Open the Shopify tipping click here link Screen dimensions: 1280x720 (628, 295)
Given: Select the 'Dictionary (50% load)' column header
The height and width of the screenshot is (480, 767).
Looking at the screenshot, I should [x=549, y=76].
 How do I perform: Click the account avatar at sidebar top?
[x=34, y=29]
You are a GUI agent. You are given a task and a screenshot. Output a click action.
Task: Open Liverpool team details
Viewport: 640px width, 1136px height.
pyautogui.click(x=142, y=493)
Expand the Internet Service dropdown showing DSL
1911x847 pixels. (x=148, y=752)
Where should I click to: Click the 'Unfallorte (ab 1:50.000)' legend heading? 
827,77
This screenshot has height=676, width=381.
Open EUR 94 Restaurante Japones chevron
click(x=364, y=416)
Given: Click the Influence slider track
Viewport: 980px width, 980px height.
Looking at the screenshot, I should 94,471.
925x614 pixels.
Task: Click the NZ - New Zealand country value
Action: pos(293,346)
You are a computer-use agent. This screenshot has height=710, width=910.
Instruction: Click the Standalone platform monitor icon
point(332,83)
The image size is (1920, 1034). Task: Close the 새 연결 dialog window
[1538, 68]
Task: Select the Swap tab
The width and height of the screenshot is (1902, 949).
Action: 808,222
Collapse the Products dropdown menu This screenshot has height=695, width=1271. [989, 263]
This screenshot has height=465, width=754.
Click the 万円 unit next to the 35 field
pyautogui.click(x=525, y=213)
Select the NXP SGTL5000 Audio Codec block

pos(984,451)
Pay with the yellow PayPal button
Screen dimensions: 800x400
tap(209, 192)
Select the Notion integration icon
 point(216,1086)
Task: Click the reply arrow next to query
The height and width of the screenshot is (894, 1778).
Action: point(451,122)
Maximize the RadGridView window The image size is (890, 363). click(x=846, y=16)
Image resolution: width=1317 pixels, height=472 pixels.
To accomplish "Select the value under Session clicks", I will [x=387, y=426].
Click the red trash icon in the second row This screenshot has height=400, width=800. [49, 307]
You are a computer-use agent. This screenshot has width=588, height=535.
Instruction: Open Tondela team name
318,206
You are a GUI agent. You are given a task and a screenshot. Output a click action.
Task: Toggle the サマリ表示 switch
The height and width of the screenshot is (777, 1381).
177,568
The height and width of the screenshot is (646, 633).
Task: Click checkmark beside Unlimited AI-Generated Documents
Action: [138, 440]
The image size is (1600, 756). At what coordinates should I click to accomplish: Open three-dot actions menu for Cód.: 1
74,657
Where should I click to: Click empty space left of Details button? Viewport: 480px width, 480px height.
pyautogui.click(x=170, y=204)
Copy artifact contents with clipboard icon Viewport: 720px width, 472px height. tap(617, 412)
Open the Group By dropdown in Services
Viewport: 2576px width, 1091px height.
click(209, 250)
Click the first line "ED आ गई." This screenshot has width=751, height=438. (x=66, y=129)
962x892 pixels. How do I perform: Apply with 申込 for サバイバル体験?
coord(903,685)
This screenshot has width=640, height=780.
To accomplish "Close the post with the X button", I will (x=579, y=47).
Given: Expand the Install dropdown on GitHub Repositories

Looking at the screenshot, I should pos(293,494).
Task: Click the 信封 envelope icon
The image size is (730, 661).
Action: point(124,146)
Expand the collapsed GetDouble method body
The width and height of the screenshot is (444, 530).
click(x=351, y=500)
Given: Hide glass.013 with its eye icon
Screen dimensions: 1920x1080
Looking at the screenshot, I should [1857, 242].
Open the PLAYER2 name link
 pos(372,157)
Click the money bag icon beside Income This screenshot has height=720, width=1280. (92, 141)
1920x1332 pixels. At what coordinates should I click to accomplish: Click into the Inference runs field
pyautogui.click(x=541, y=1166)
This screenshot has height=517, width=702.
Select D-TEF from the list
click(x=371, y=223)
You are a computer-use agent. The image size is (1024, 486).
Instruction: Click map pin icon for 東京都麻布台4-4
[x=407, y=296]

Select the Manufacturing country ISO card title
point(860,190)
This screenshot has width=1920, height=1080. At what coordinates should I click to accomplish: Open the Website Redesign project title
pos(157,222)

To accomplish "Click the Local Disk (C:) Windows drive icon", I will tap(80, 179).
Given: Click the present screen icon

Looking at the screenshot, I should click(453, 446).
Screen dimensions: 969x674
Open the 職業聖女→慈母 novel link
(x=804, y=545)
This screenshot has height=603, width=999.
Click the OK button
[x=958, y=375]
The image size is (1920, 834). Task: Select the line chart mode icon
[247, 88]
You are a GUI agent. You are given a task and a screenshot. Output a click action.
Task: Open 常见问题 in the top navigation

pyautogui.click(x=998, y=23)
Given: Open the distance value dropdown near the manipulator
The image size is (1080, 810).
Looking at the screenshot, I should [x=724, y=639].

| Exercise aim |
Rewrite the stretch of rows from the one containing "Given: Open the" through the end of the rows as a Markdown table with columns named Number and Line, leaving out any blank lines.

| Solution for this exercise |
| Number | Line |
|---|---|
| 1 | Given: Open the distance value dropdown near the manipulator |
| 2 | The image size is (1080, 810). |
| 3 | Looking at the screenshot, I should [x=724, y=639]. |